Plot a timeseries of (binary) tag occurrences as a calendar heatmap over weeks in the year. any columns passed will be explicitly plotted as rows, with each week in the year as a column. By default, occurences are summed, not averaged, but this aggregation over weeks may be any valid option for the pandas.Dataframe.agg() method.

adapted from: ‘Martijn Vermaat’ 14 Feb 2016 ‘martijn@vermaat.name’ ‘https://github.com/martijnvermaat/calmap

Parameters
  • tag_df (pandas.DataFrame) – standard Nestor tag occurrence matrix. Multi-column with top-level containing tag classifications (named-entity NE) and 2nd level containing tags. Each row corresponds to a single event (MWO), with binary indicators (1-occurs, 0-does not).

  • year (integer) – Only data indexed by this year will be plotted. If None, the first year for which there is data will be plotted.

  • how (string) – Method for resampling data by day. If None, assume data is already sampled by day and don’t resample. Otherwise, this is passed to Pandas Series.resample.

  • vmin, vmax (floats) – Values to anchor the colormap. If None, min and max are used after resampling data by day.

  • cmap (matplotlib colormap name or object) – The mapping from data values to color space.

  • linewidth (float) – Width of the lines that will divide each day.

  • linecolor (color) – Color of the lines that will divide each day. If None, the axes background color is used, or ‘white’ if it is transparent.

  • monthlabels (list) – Strings to use as labels for months, must be of length 12.

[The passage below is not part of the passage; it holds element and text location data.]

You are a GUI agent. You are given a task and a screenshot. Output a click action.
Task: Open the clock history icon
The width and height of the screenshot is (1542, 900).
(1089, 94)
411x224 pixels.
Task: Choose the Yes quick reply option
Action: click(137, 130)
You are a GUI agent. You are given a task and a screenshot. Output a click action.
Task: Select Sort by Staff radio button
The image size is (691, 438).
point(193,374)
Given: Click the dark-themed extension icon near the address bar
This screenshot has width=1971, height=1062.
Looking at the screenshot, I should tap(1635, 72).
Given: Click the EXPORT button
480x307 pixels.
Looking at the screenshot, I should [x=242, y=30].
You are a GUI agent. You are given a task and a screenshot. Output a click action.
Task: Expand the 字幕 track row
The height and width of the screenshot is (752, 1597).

  • monthticks (list or int or bool) – If True, label all months. If False, don’t label months. If a list, only label months with these indices. If an integer, label every n month.

  • ax (matplotlib Axes) – Axes in which to draw the plot, otherwise use the currently-active Axes.

  • kwargs (other keyword arguments) – All other keyword arguments are passed to matplotlib ax.pcolormesh.

Returns

ax (matplotlib Axes) – Axes object with the calendar heatmap.